» What you need to do: Show all lines from the data that include the word "agent".

[Records from a data source]
■ ■ ■ ■ ■
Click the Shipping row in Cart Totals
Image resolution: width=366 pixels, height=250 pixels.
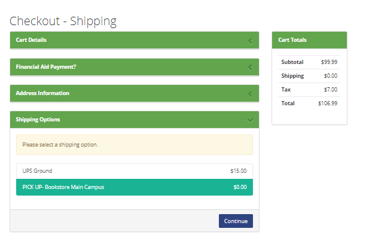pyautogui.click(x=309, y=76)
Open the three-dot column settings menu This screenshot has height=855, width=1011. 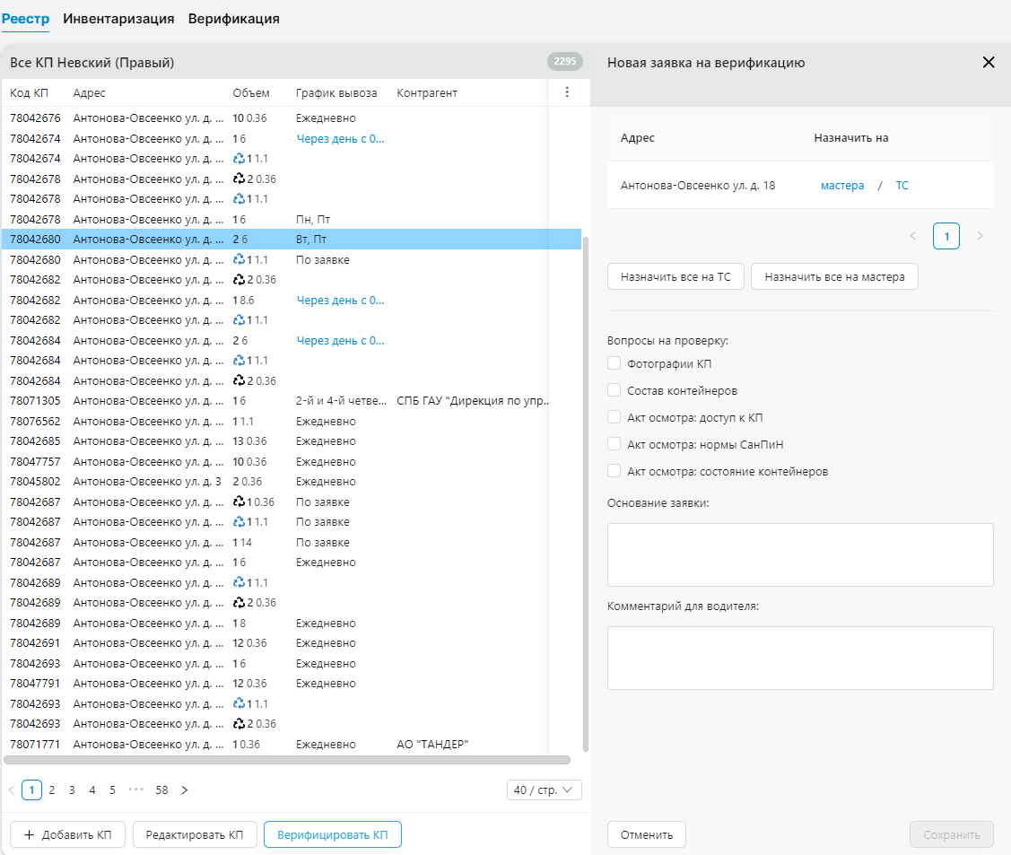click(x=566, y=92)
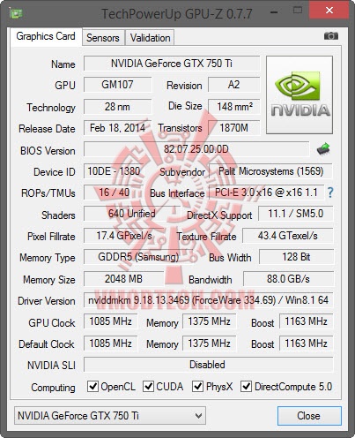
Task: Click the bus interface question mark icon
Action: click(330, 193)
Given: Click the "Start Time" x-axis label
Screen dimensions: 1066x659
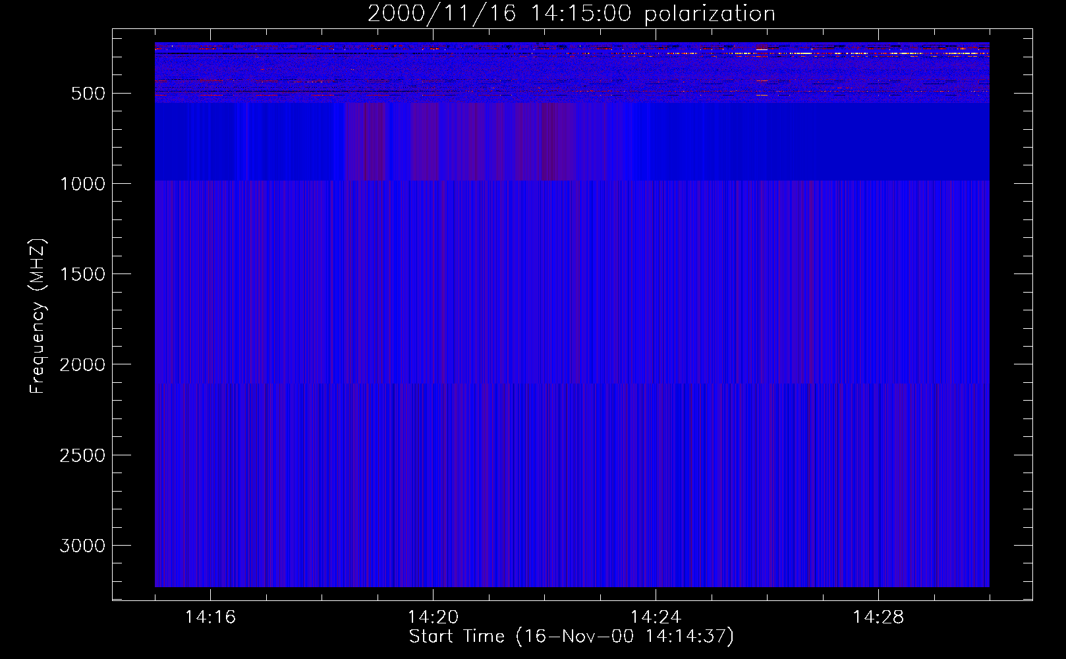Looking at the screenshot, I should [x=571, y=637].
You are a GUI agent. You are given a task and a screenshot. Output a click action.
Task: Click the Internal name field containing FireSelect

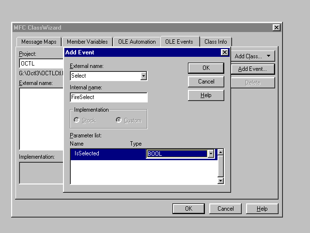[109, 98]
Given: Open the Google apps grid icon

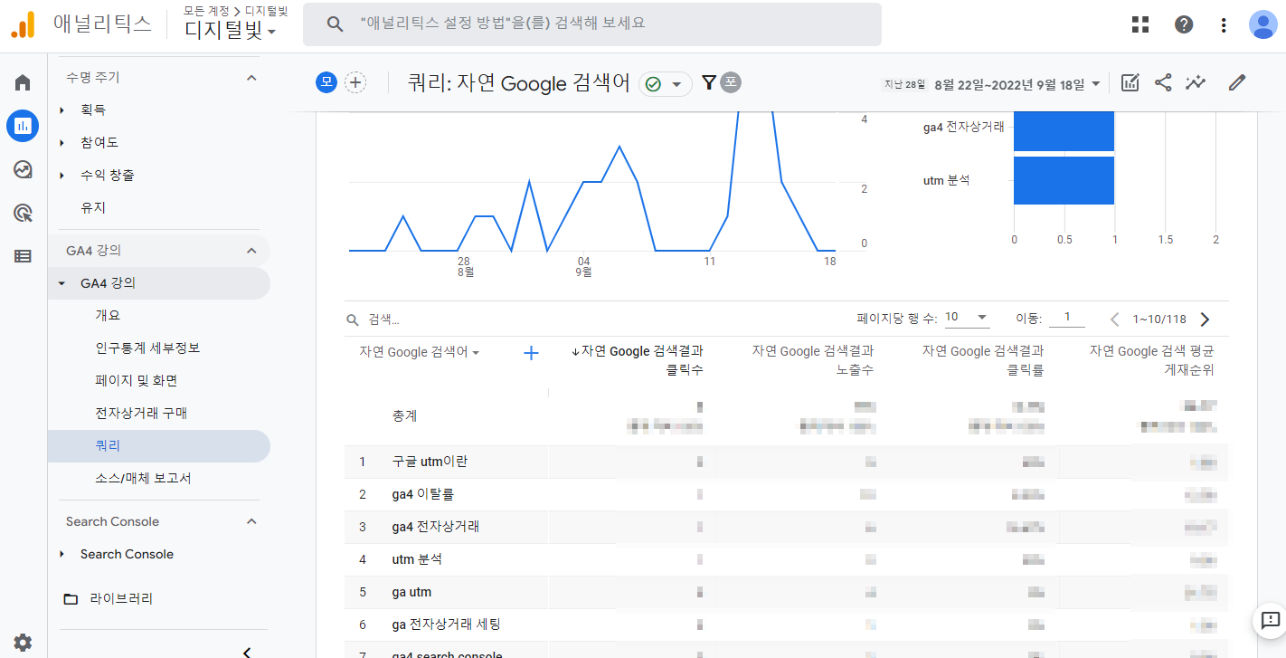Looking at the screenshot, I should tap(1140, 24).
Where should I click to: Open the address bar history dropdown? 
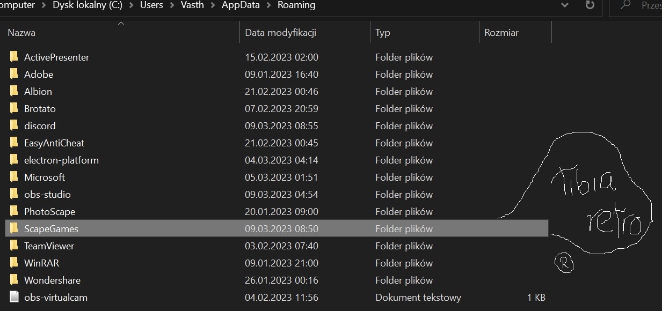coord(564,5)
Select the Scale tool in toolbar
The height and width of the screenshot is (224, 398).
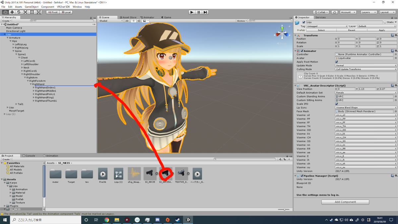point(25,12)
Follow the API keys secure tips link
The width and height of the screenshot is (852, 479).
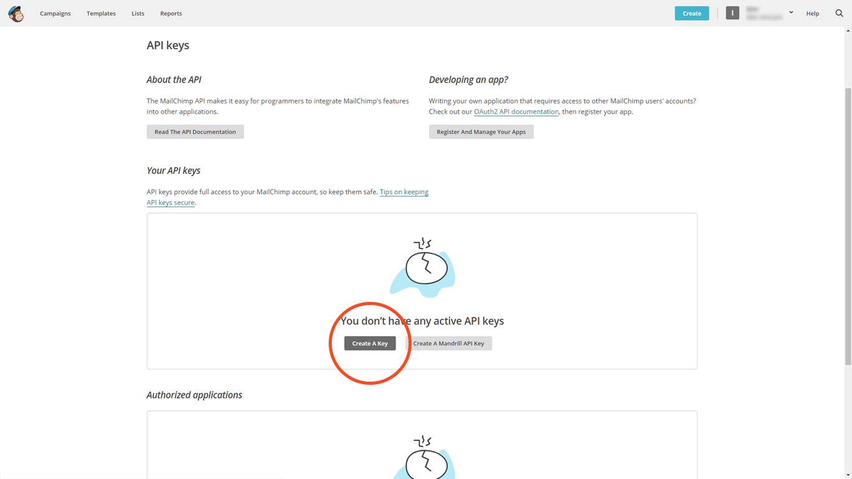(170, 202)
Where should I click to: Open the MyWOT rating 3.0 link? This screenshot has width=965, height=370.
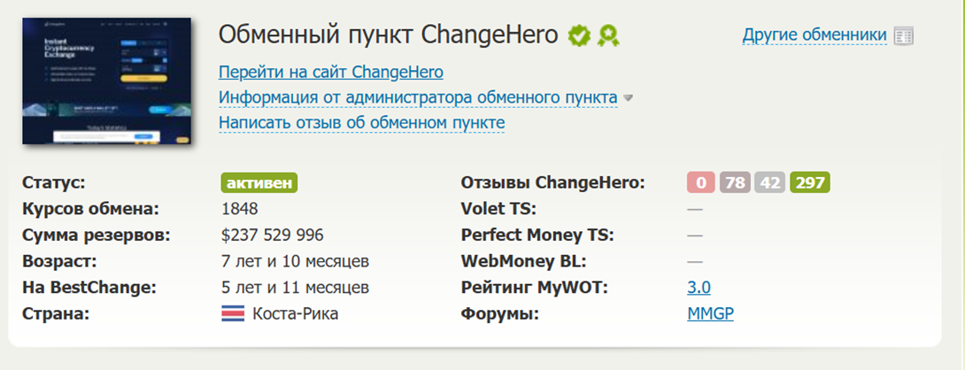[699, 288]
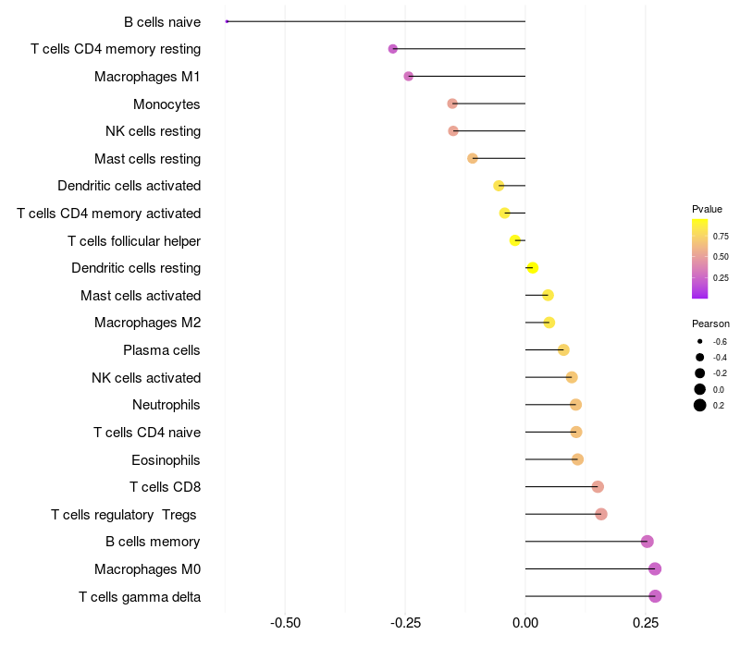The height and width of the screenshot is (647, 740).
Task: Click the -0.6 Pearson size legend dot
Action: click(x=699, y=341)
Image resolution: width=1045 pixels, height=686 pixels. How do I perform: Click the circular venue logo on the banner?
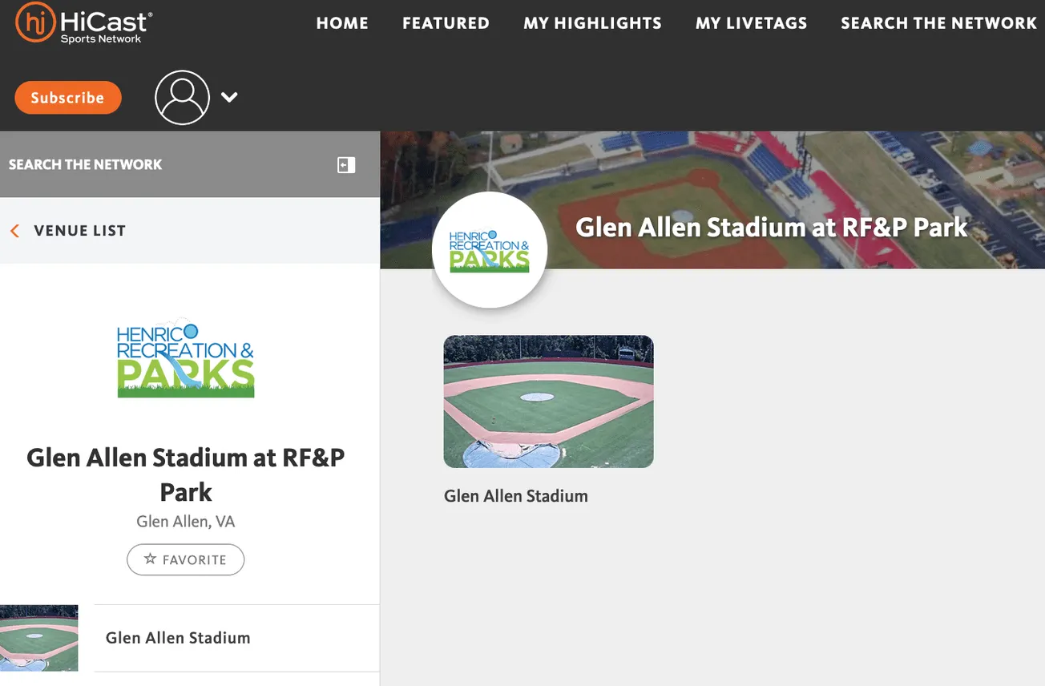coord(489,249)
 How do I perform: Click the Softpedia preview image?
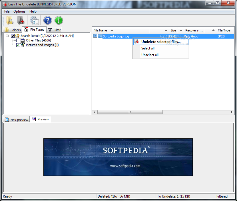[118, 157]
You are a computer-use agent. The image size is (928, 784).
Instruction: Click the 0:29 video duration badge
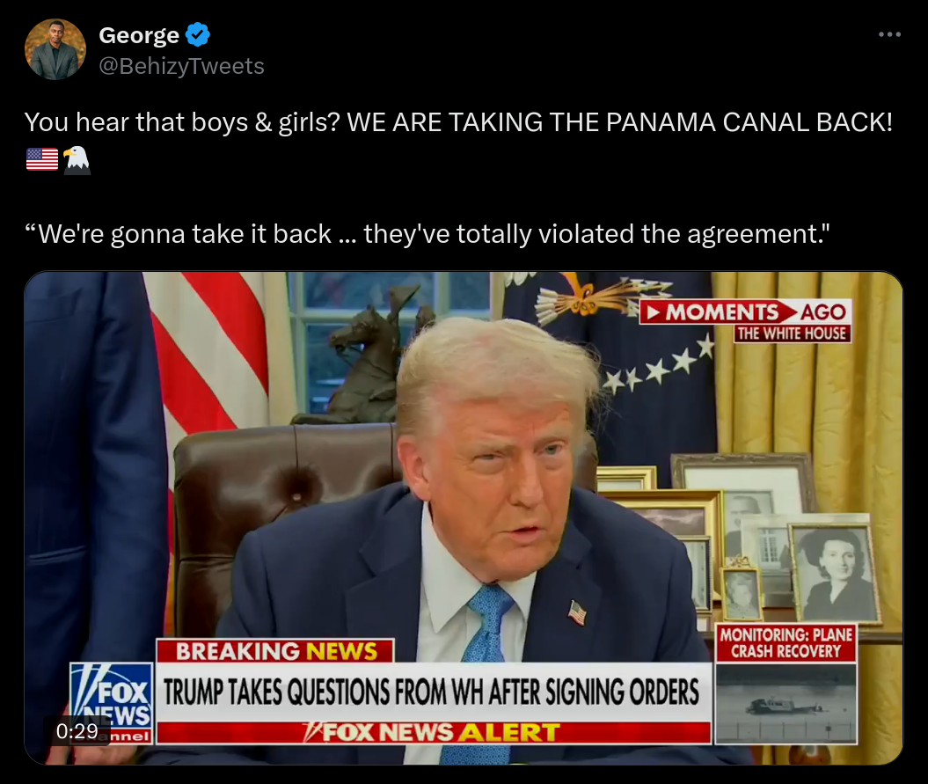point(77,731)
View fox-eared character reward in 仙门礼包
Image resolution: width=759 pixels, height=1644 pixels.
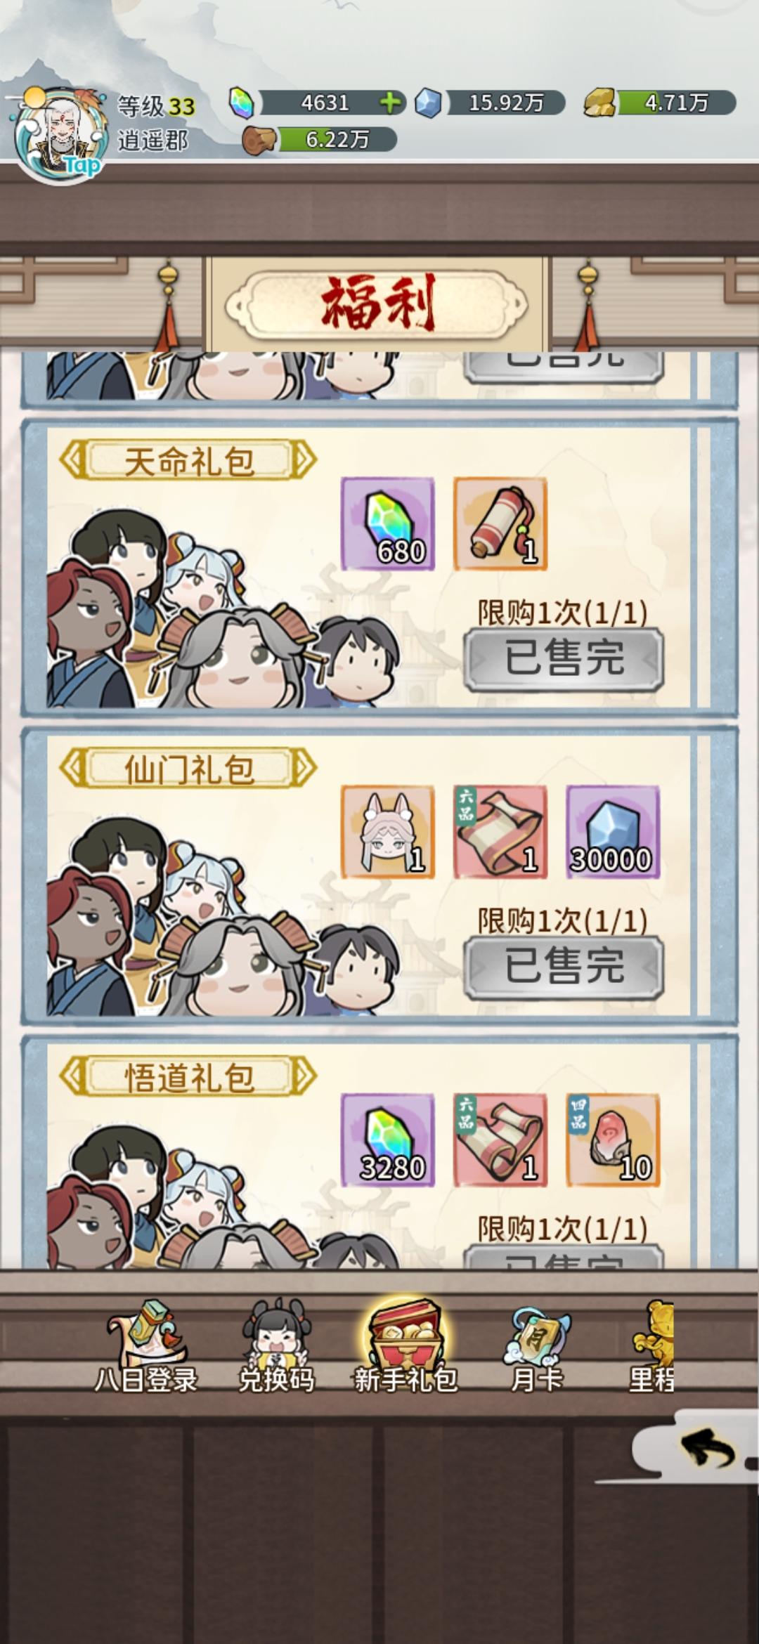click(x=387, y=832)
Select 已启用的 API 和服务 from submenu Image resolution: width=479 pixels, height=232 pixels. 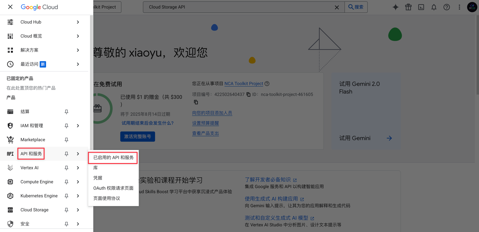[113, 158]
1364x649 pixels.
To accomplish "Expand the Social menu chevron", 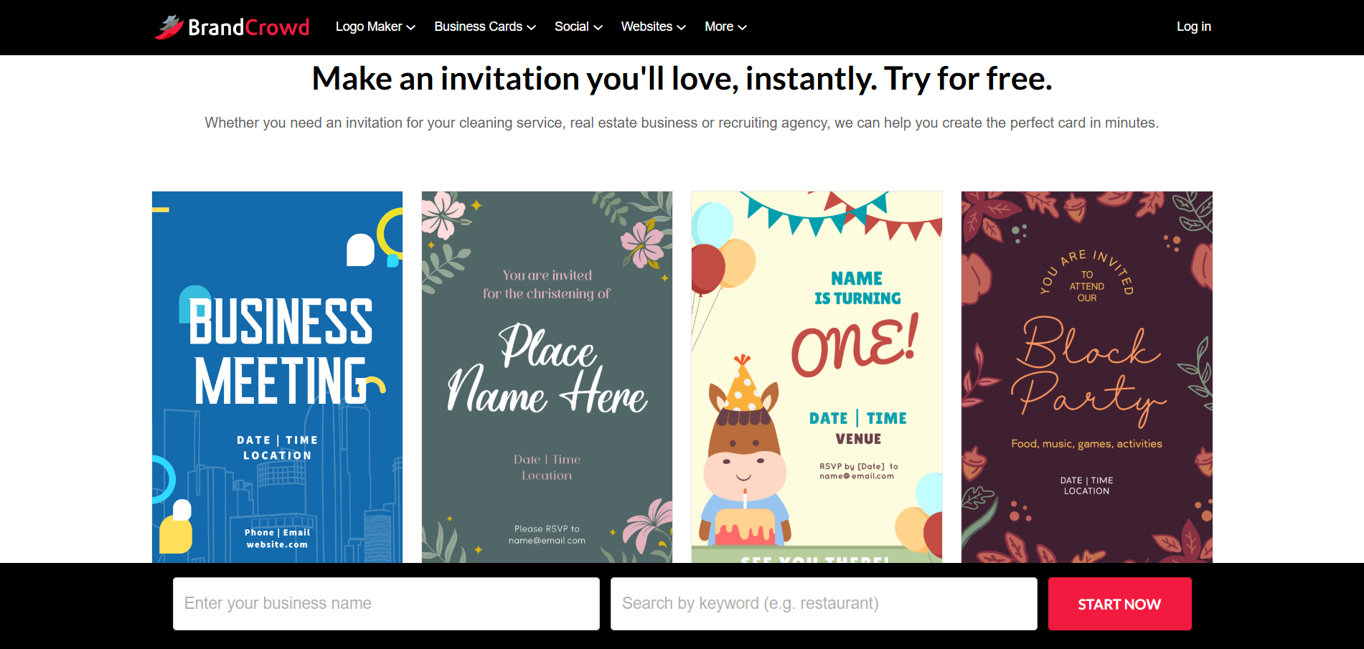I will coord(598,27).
■ ■ ■ ■ ■
» Exercise response:
You are a GUI agent. You are given a task and a screenshot. Output a click action.
You are a computer-use agent. The image size is (928, 784).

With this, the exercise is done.